Stored items:
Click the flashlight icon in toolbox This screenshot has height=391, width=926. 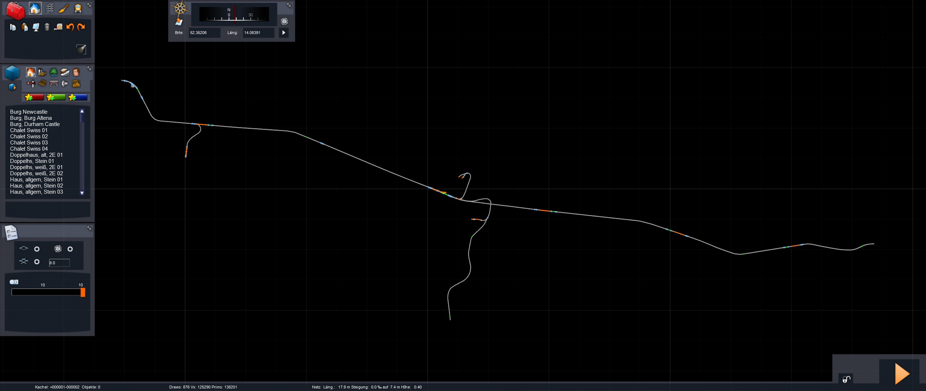click(x=81, y=49)

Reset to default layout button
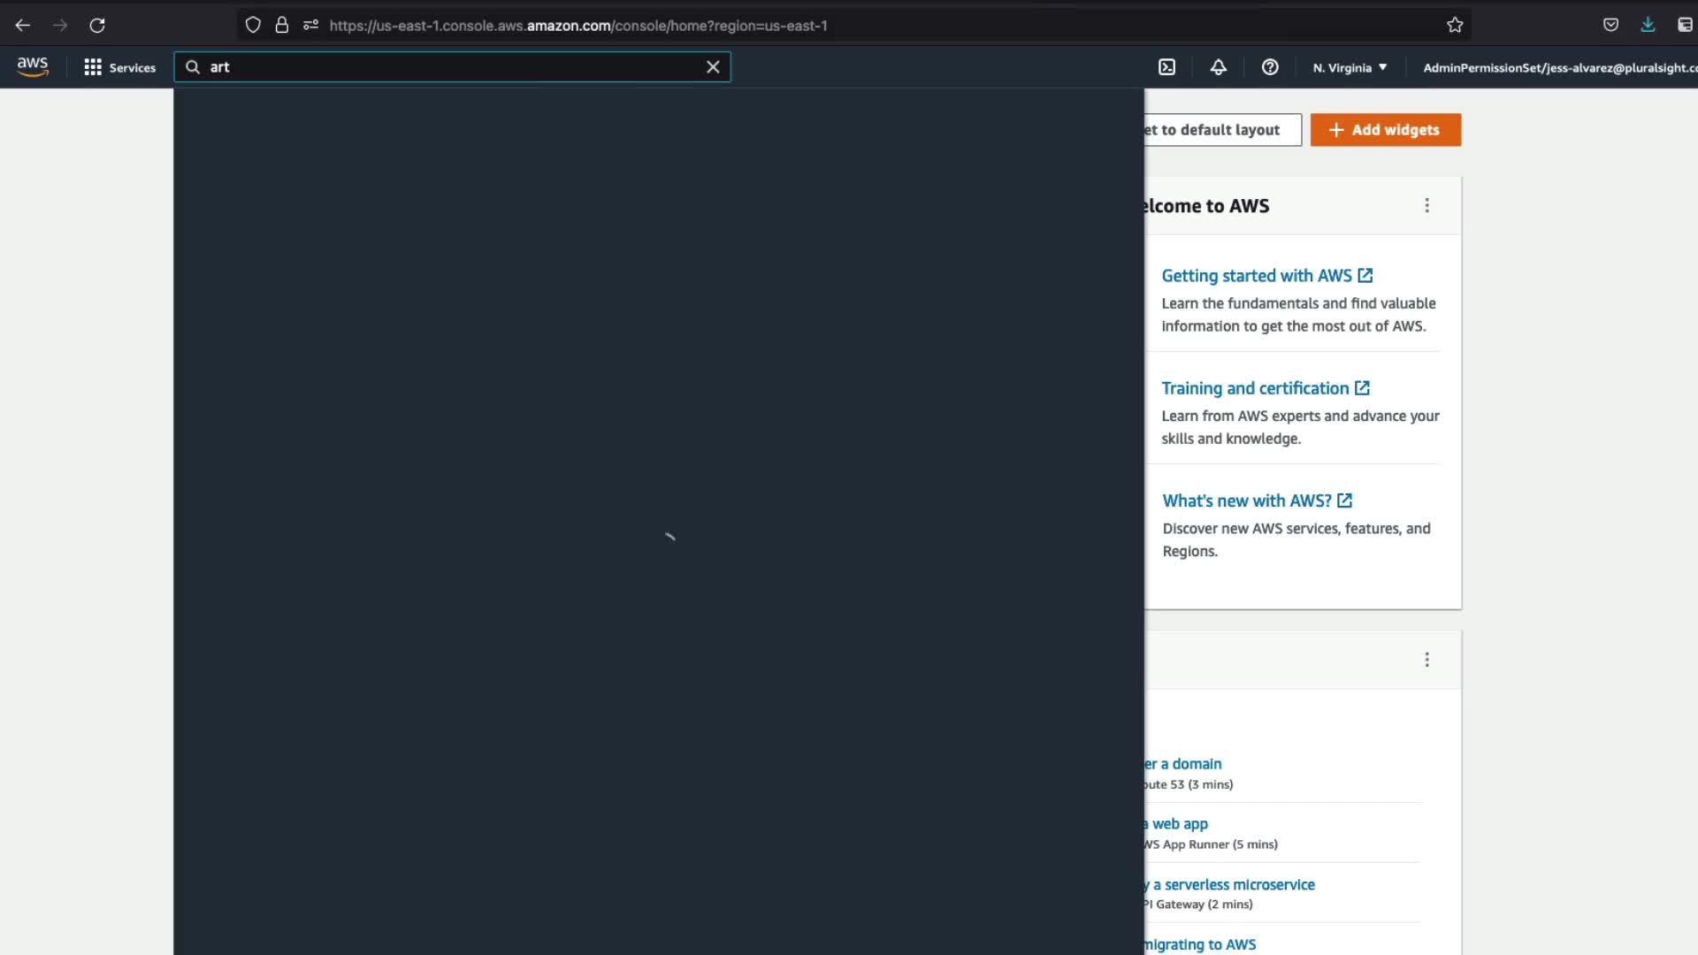1220,130
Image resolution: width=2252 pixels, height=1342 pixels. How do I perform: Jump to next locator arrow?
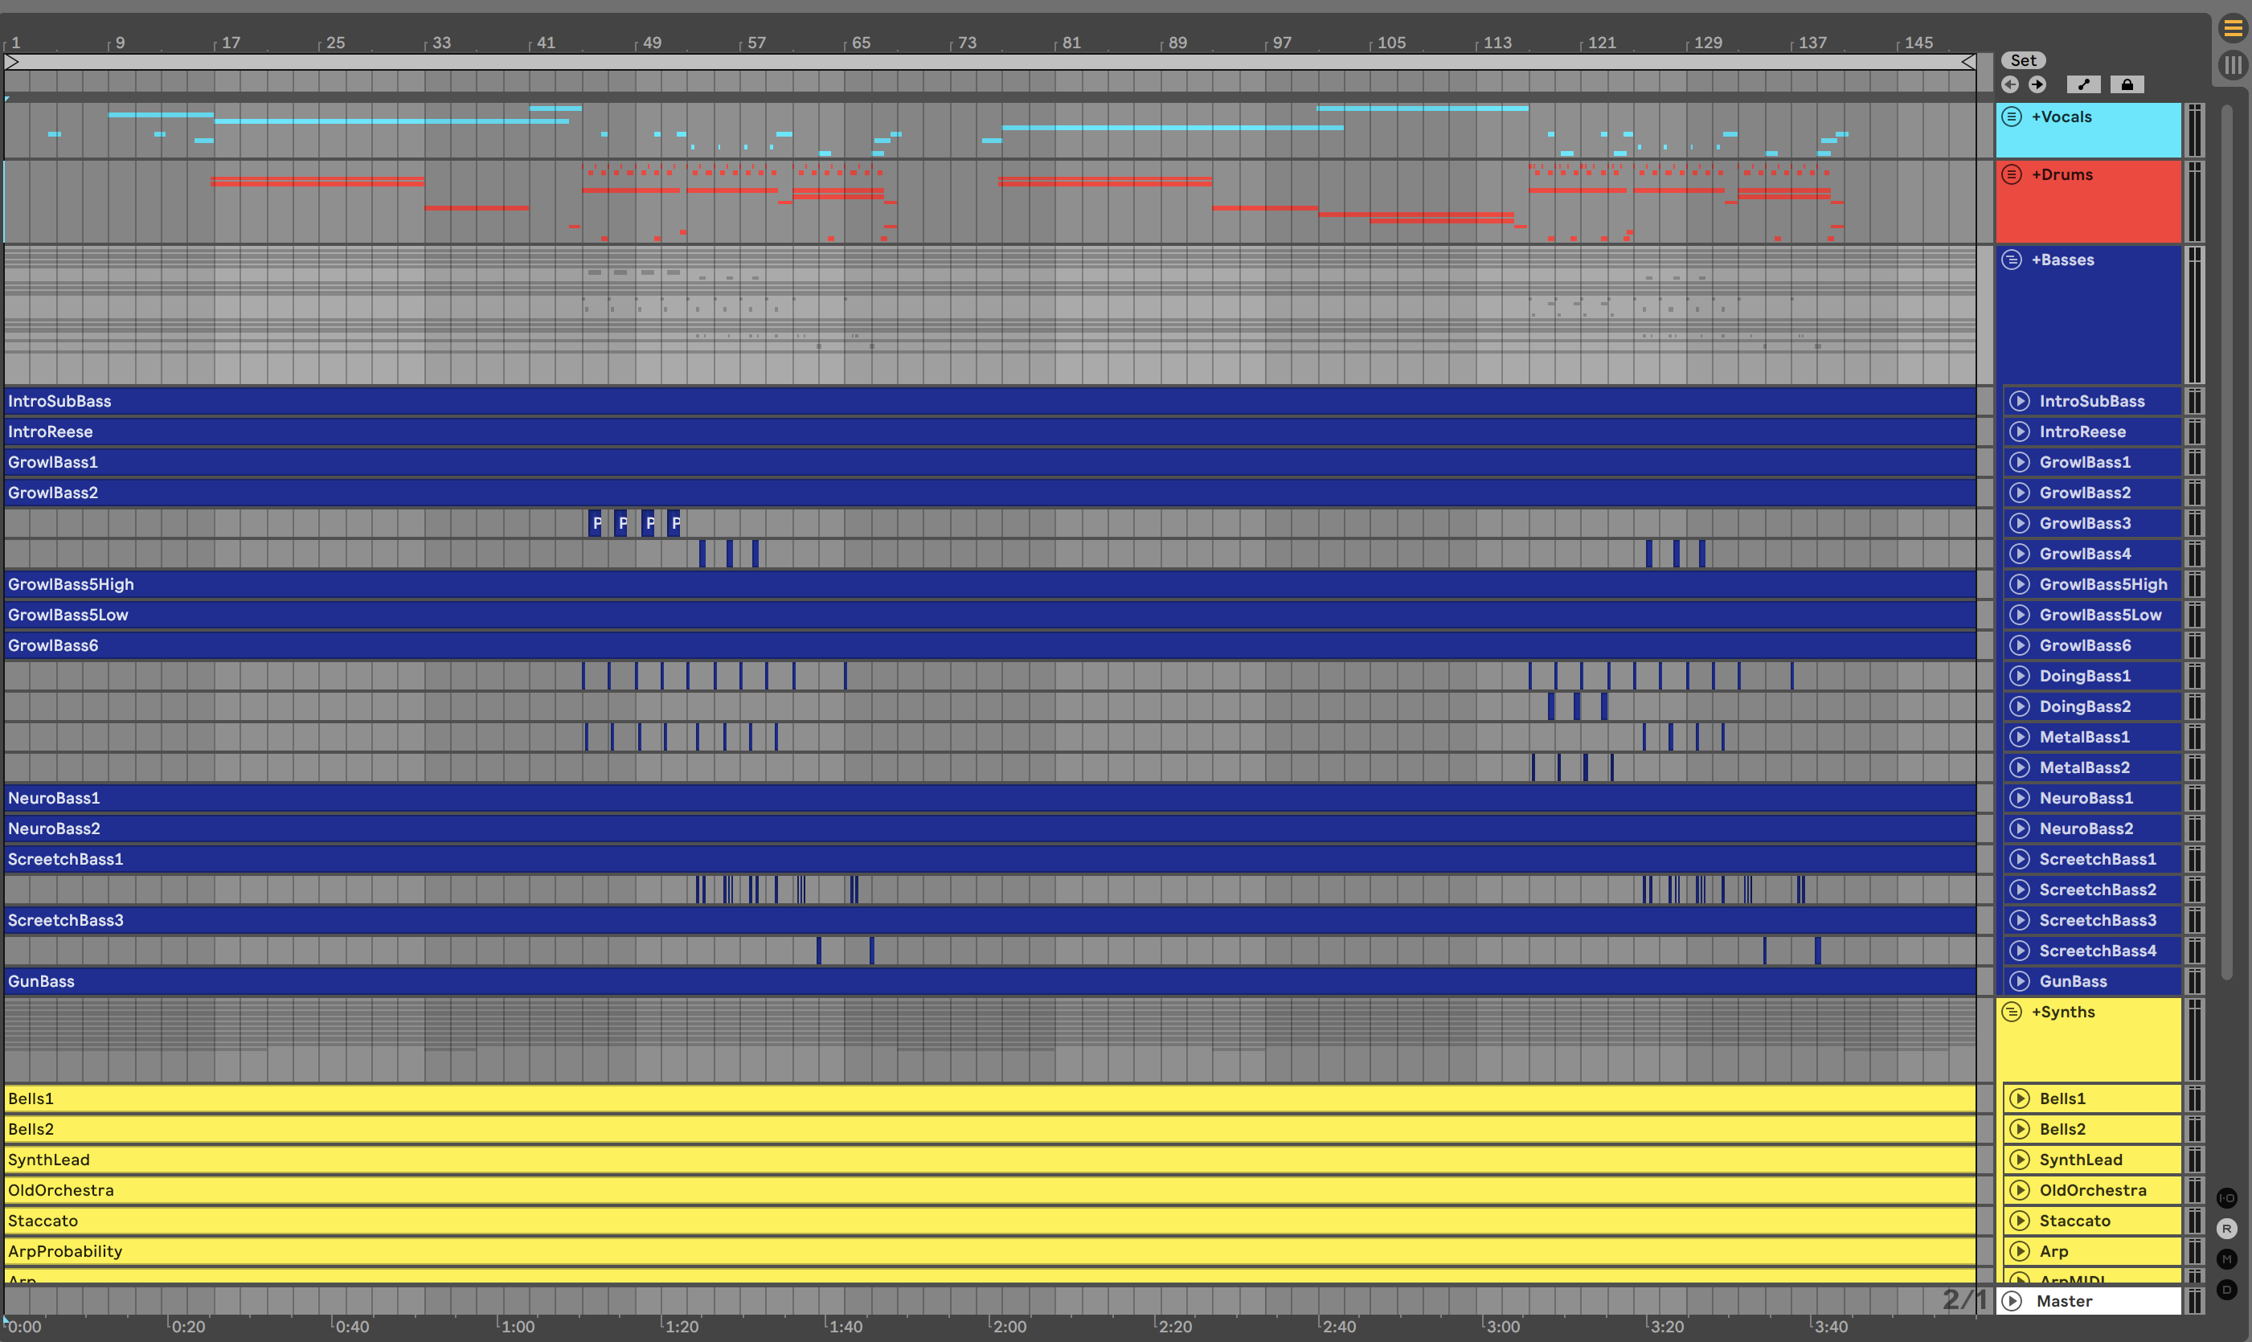coord(2037,84)
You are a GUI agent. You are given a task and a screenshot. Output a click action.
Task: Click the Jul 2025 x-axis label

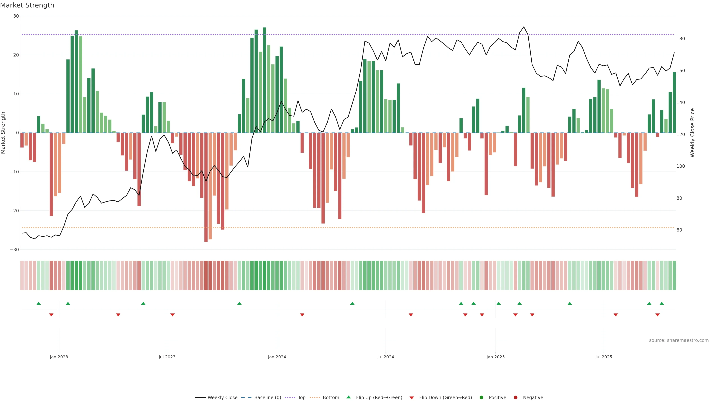(603, 357)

### Problem requirements:
Above are the records; set down exactly the lines from the line containing "Image resolution: width=2252" through their last line, leaving every picture out.

### Exercise solution:
Image resolution: width=2252 pixels, height=1342 pixels. How do I perform: Jump to next locator arrow?
coord(2037,84)
You are a GUI agent. You are given a task and a screenshot. Output a click action.
Task: Click the Jul 2025 x-axis label

(603, 357)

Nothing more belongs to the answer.